Des factures de la campagne d'Emmanuel Macron posent question. L’Élysée préfère communiquer sur celles de la vie quotidienne du couple présidentiel.
Avez-vous lu Le Parisien ou Médiapart ce week-end ? Dans les deux publications, des articles relatifs à Emmanuel Macron et à la gestion de budget. Autant vous le dire tout de suite, ces deux articles n’ont pas exactement la même tonalité. Dans le Parisien, ce samedi, on apprend que l’actuel chef de l’État paye rubis sur l’ongle tous ses dépenses personnelles. Le journal prend l’exemple des croquettes du chien Némo, réglées directement par Emmanuel et Brigitte Macron. Tout comme les nuits d’hôtels lors d’escapades privées. Il en va de même, s’enthousiasme le quotidien, pour la taxe d’habitation, payée sur le chéquier personnel du couple présidentiel. Le poncif journalistique du « locataire de l’Elysée » semble trouver ici son illustration : voilà un locataire présidentiel qui prend à sa charge tous les frais. Bref, on renoue avec le mythe du général de Gaulle qui, dit-on, payait l’électricité. Même si, au passage, on comprend mal comment le couple Macron a déjà pu payer la taxe d’habitation de l’Élysée, n'ayant emménagé dans le Palais qu'en mai 2017 (la taxe est établie selon le lieu d'habitation au 1er janvier 2017)... Mais passons.
Chez Médiapart, on est en train d’éplucher les comptes de campagne du candidat Macron. Il s’avère que celui-ci a bénéficié de curieuses ristournes de la part de prestataires, selon une enquête parue vendredi (la veille du Parisien). Un exemple : la location d’une salle parisienne, la maison de la Mutualité, pour le meeting de l’été 2016. Théoriquement facturée 40 000 euros, elle est finalement adjugée pour un peu plus 25 000 euros, soit 36 % de réduction. Médiapart pointe aussi d'importantes remises lors du meeting du 10 décembre 2016 à la porte de Versailles, vous savez c'est celui du fameux "c'est notre projeeet". Avec une facture de location de matériel, là encore, rabotée de 30%. Toujours par la même entreprise, GL events, dont le patron est selon Médiapart un proche de Gérard Collomb, l’actuel ministre de l’Intérieur.

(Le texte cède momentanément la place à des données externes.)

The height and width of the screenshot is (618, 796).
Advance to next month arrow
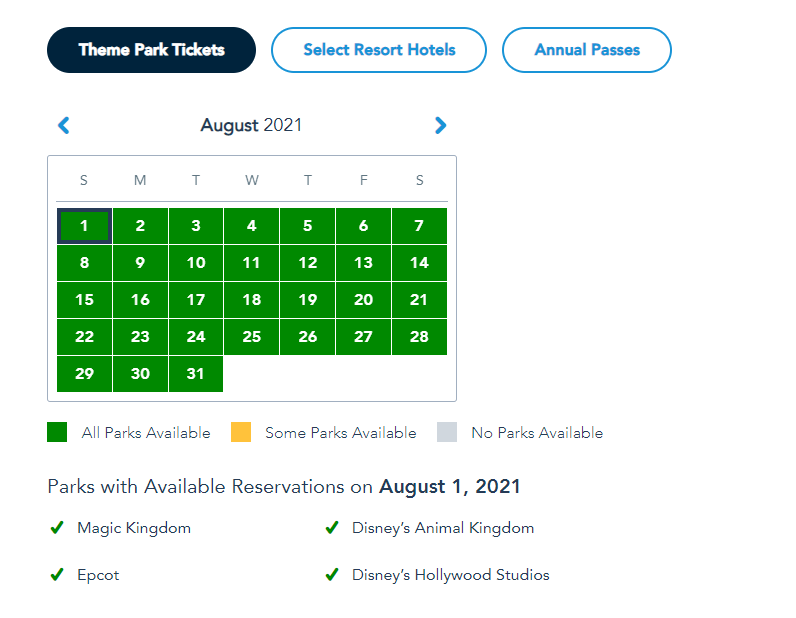pos(440,126)
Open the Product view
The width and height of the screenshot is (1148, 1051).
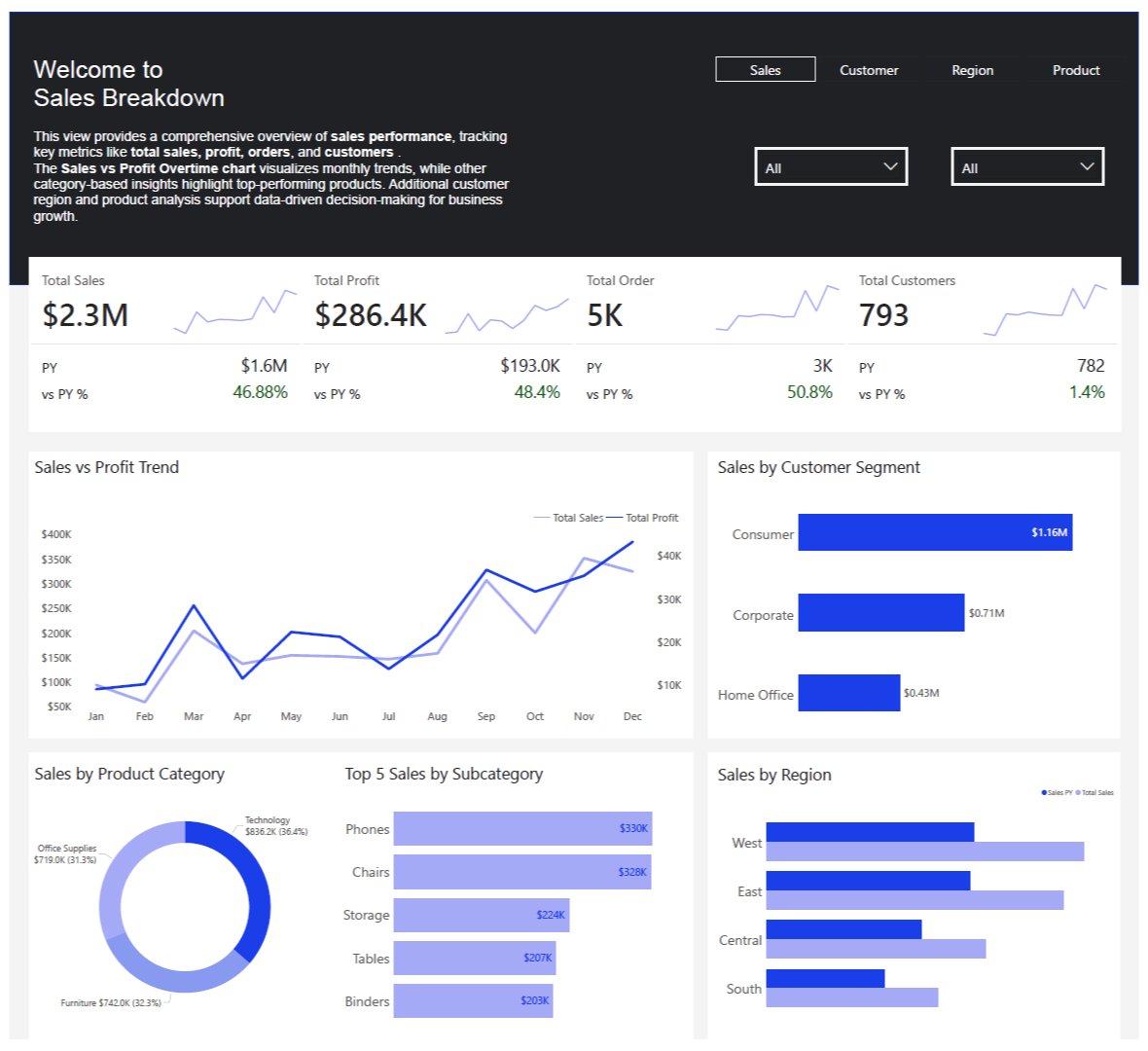tap(1076, 70)
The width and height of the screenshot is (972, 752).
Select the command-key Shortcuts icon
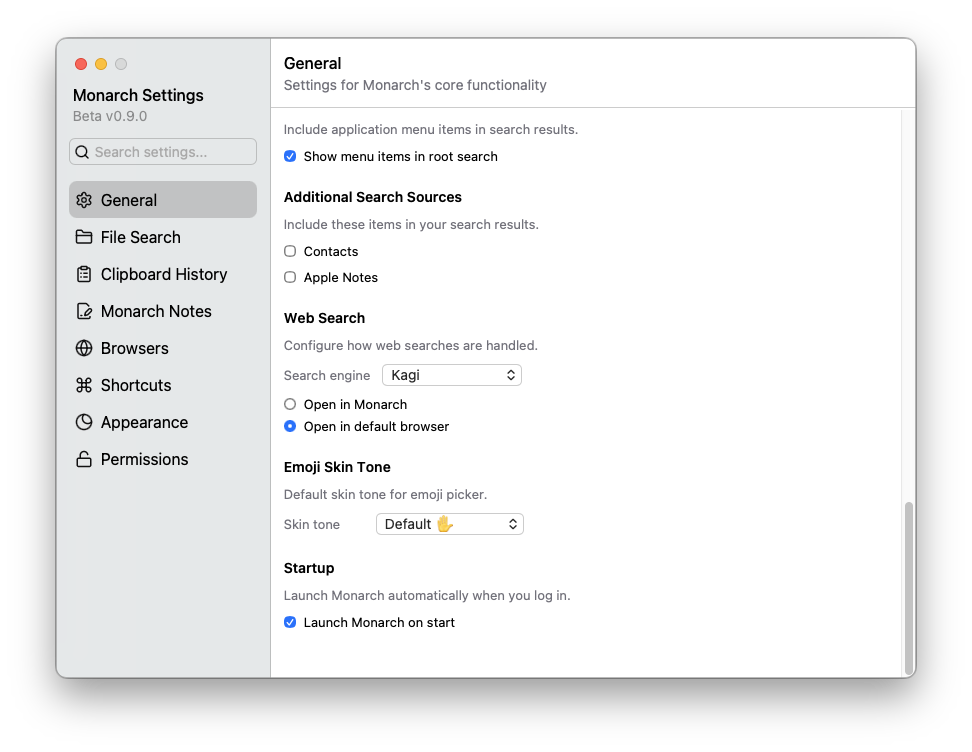[84, 385]
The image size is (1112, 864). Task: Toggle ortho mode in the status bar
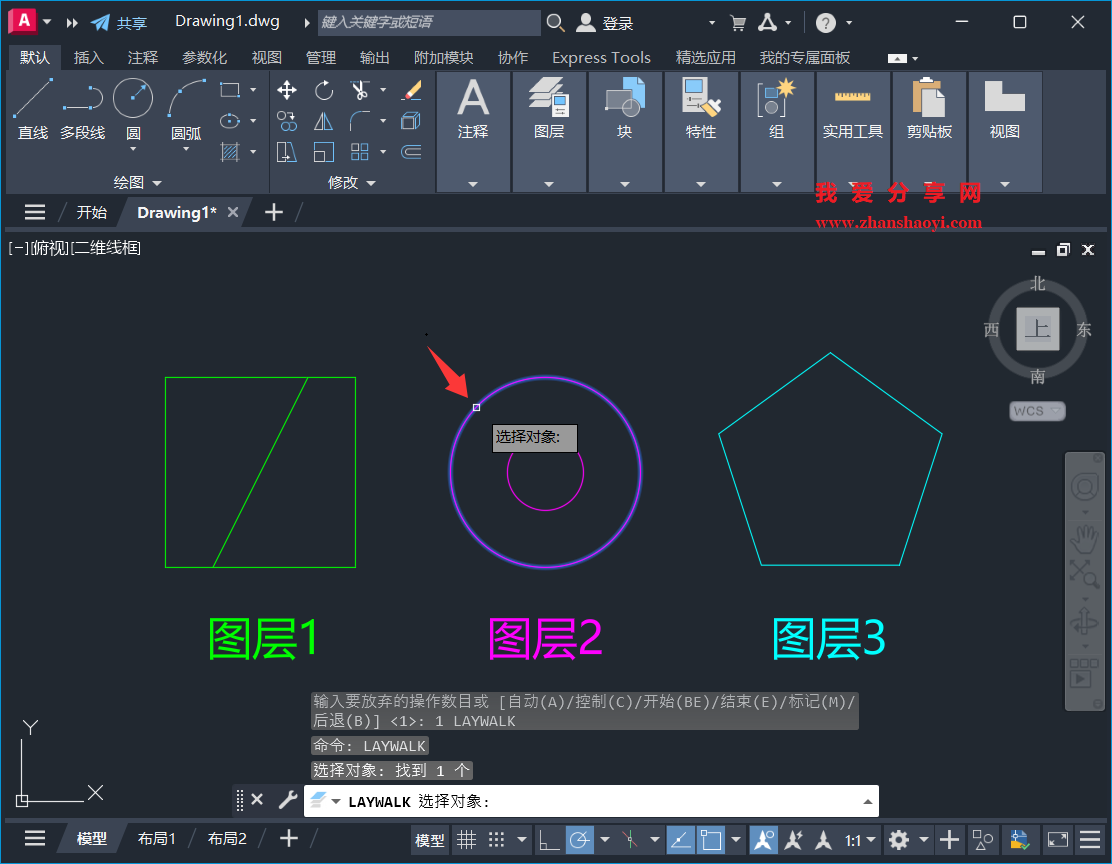[x=548, y=839]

La Commission nationale des comptes de campagne, qui contrôle tous les candidats, a demandé des explications. GL events assure qu’il s’agit de promotions "habituelles", de simples "négociations commerciales" avec le client. Une explication, écrit Médiapart, qui a satisfait la Commission des comptes de campagne. Ce lundi matin, GL events précise dans un communiqué que ces rabais ont été consentis du fait de "l’importance du volume fourni et de l'intensité de la concurrence".
Alors est-on dans une affaire Bygmalion bis ? Non : dans le scandale qui avait éclaboussé l’UMP, il était bien question de sous-facturations, mais celles-ci étaient cachées, et compensées par des fausses factures liées à des événements fictifs.
Pour autant, l’organisation de la campagne d’Emmanuel Macron ne va pas sans questions. Candidat sans parti politique, et donc sans financement public, l’outsider a dû trouver des fonds. Et comme le raconte le documentaire de BFM TV diffusé hier soir, "le casse du siècle", il s’est d’abord agi de cibler les grandes fortunes.
"Au printemps 2016, se tiennent les premières soirées chez des particuliers influents, appelés des poissons pilotes., (...) capables d'attirer de grands donateurs en toute discrétion (...). Des cercles d'influence classés par catégories : entrepreneurs web, gestion d'actifs, Cac 40, propriétaires. Une communauté de puissants, prêts à débourser pour celui qui sera leur candidat".
La campagne d’Emmanuel Macron s’est ainsi bâti sur les premiers de cordée. Il avait le projet, ils ont assuré la logistique. En tout cas, dans les premiers mois de cette fragile aventure. Dans quelle mesure est-il redevable à ces fortunés bienfaiteurs ? C’était l’un des sous-entendu de la remarque de François Hollande il y a quelques jours, interrogé par Yann Barthès. Emmanuel Macron est-il le président des riches ? "Ce n'est pas exact, répond Hollande... il est le président des très riches !" L'ancien président pointe notamment la réduction de l’ISF et de la taxation des produits du capital, votée dans le premier budget du quinquennat. Comment garantir que ces donateurs n’attendent pas un retour sur investissement ? Que la politique gouvernementale ne récompense pas ceux qui l'ont aidé à conquérir les responsabilités ?
Mais cette question est sans doute beaucoup moins déterminante que de savoir qui paie les croquettes du chien.